REPUBLIKA.CO.ID, JAKARTA -- Kitab Alquran diturunkan kepada Nabi Muhammad SAW sebagai mukjizat dan petunjuk. Kitab suci umat Islam itu berfungsi sebagai petunjuk hidup bagi seluruh umat manusia. Allah SWT berfirman dalam surah al-Baqarah [2]:2, Kitab Alquran ini tak ada keraguan padanya, petunjuk bagi mereka yang beriman.
Kitab suci Alquran diturunkan dalam bahasa Arab, tetapi Islam tak hanya berkembang di Jazirah Arab, bahkan hingga ke seantero dunia. Sejatinya, Alquran–sebagai kitab suci–tak hanya wajib dibaca, tetapi juga dikaji, dipahami, dan diamalkan.
Perintah untuk mengkaji, memahami, dan mengamalkan ayat-ayat Alquran itu tercantum dalam surah al-Qamar [54]:17, Dan sesungguhnya telah kami mudahkan Alquran untuk pelajaran, maka adakah orang yang mengambil pelajaran.
Seiring berkembangnya ajaran Islam, maka muncullah keinginan dan kesadaran untuk menerjemahkan Alquran ke dalam berbagai bahasa yang ada di dunia. Upaya untuk menerjemahkan Alquran itu telah dimulai beberapa belas abad silam–ketika Islam mulai menyebar ke berbagai benua--bahkan pada saat Rasulullah SAW masih hidup.
Menerjemahkan Alquran ke dalam bahasa lain bukanlah pekerjaan mudah. Betapa tidak. Alquran merupakan mukjizat yang menggunakan bahasa Ilahiyah, yang tak mungkin dapat ditandingi manusia manapun.
Menerjemahkan Alquran selalu menjadi sebuah problematika dan isu yang sulit dalam teologi Islam. Karena Muslim menghormati Alquran sebagai mukjizat dan tak bisa ditiru, ujar Afnan Fatani (2006) dalam Translation and the Qur'an. Terlebih, kata-kata dalam Alquran memiliki berbagai arti tergantung pada konteks, sehingga untuk membuat sebuah terjemahan yang akurat amatlah sulit.
Menerjemahkan Alquran bukanlah usaha untuk menduplikasi atau mengganti teks Alquran yang asli. Kedudukan terjemahan dan tafsir yang dihasilkan manusia tidak sama dengan Alquran itu sendiri. Keaslian dan kemurnian Alquran dijaga oleh tangan Ilahi.
Sesungguhnya Kamilah yang menurunkan Alquran, dan sesungguhnya kami benar-benar memeliharanya. (QS al-Hijr [15]:9). Usaha manusia dalam menerjemahkan bahasa Ilahiyah sangat tergantung pada kapasitas manusia itu sendiri, ungkap Ziyadul Ul Haq dalam bukunya Psikologi Qurani.

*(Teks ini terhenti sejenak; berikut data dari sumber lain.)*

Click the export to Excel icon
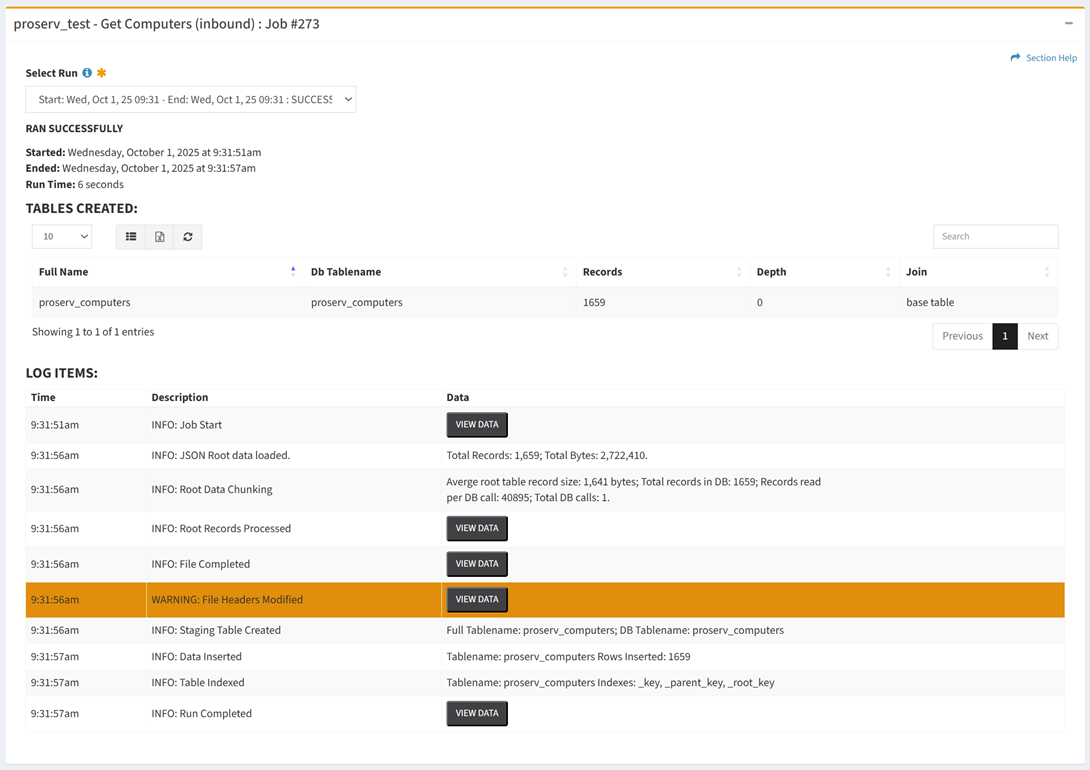(x=159, y=237)
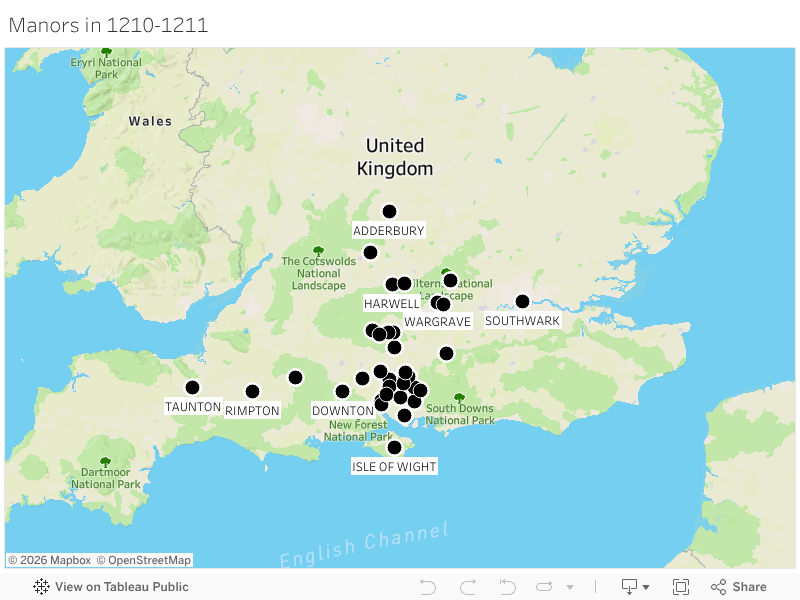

Lalu, sejak kapan upaya penerjemahan Alquran ke dalam bahasa lain mulai dilakukan? Menurut Afnan Fatani (2006) dalam "Translation and the Qur'an", upaya menerjemahkan ayat-ayat Alquran boleh dibilang pertama kali dilakukan pada era Rasulullah SAW. Suatu hari, Nabi Muhammad pernah berkirim surat kepada dua penguasa, yakni Kaisar Negus dari Abysssinia dan Kaisar Heraclius dari Bizantium.
Dalam surat itu, Rasulullah mencantumkan ayat-ayat dari Alquran, papar Afnan. Dalam sebuah sarasehan ilmiah bertajuk Melacak Sejarah Penerjemahan Alquran yang diselenggarakan Universitas Islam Madinah Al Munawwarah akhir 2007 lalu, terungkap bahwa pertama kali penerjemahan surah Alquran dilakukan ke dalam bahasa Persia.
Guru besar sastra Arab Universitas Islam Madinah Al Munawwarah Syekh Tamir Salum mengungkapkan, berdasarkan data sejarah, permintaan untuk menerjemahkan Alquran diajukan oleh umat Islam dari Persia. Mereka memohon kepada Salman Al-Farisi untuk menerjemahkan kepada mereka beberapa ayat Alquran.
Salman kemudian menerjemahkan untuk Muslim Persia tersebut surat al-Fatihah. Salman merupakan salah seorang sahabat Nabi SAW yang berasal dari non-Arab. Ia berasal dari Desa Ji di Isfahan, Persia, papar Syekh Salum. Menurut dia, terjemahan yang terbanyak dan diulang berkali-kali adalah ke bahasa Melayu, Indonesia, dan Turki.